**AIM OF THE EXERCISE**
Once the line with "You are a computer-use" has been located in the records below, set down that line and all subsequent lines exactly, omitting the pictures.
»»
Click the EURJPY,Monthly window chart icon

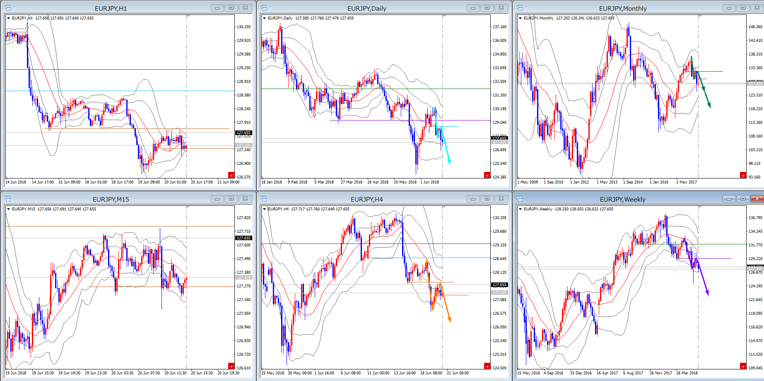click(x=520, y=8)
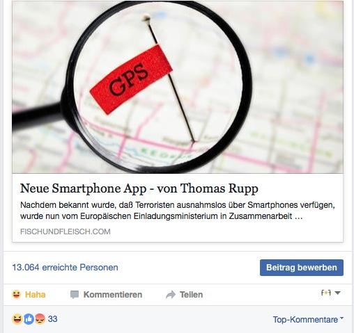This screenshot has height=333, width=354.
Task: Open 13.064 erreichte Personen statistics link
Action: (65, 268)
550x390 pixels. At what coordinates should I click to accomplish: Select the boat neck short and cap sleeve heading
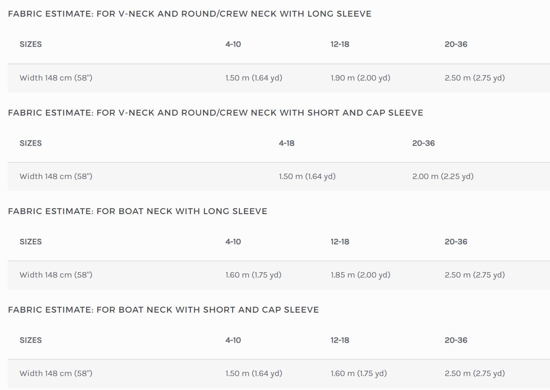(163, 310)
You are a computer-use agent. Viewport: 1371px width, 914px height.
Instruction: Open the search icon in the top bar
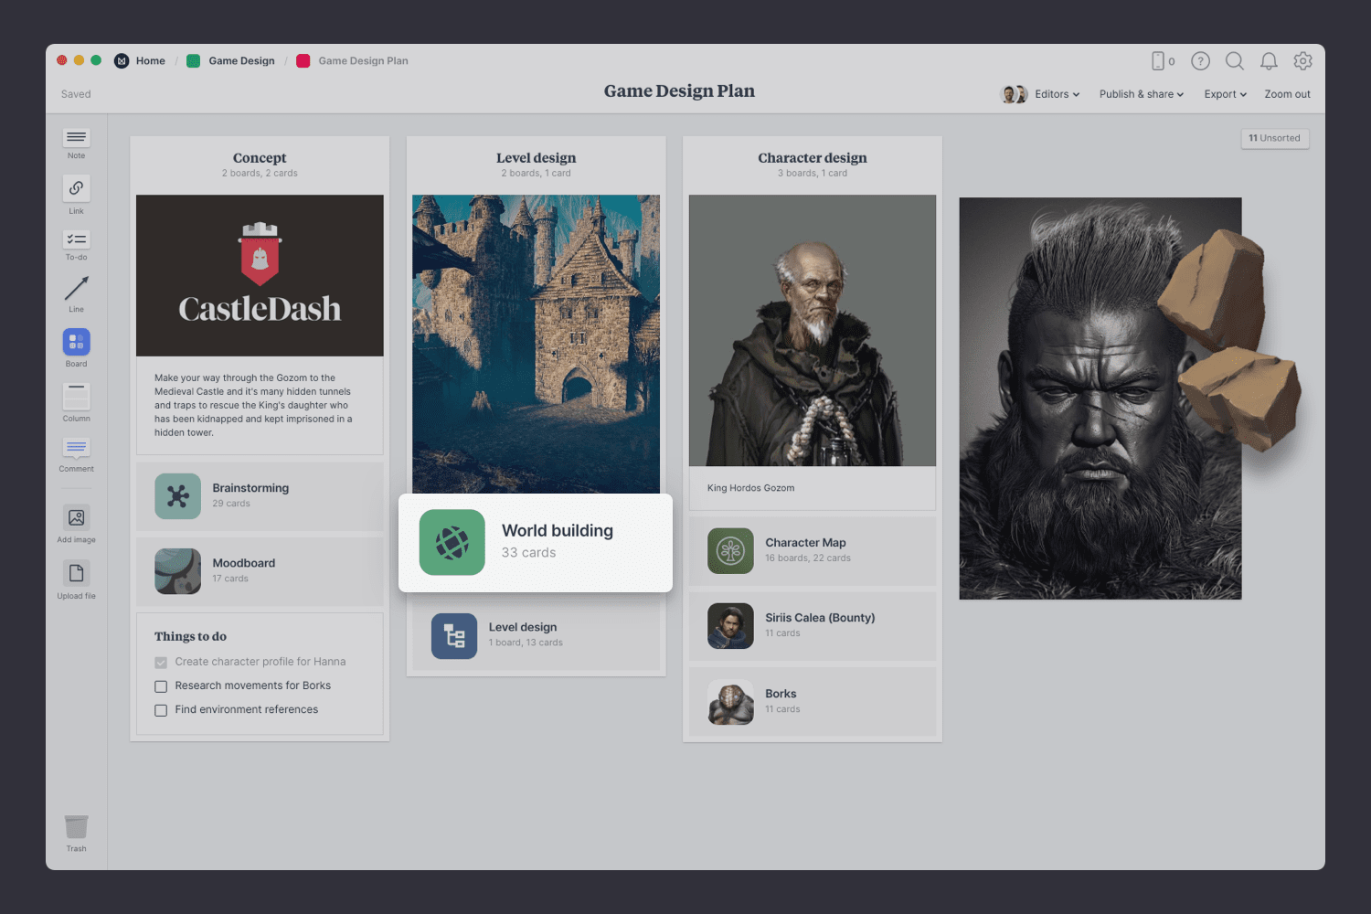click(x=1234, y=61)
««
**EXERCISE SOLUTION**
You are a computer-use agent. Viewport: 1371px width, 914px height.
Instruction: Open the search icon in the top bar
click(x=1234, y=61)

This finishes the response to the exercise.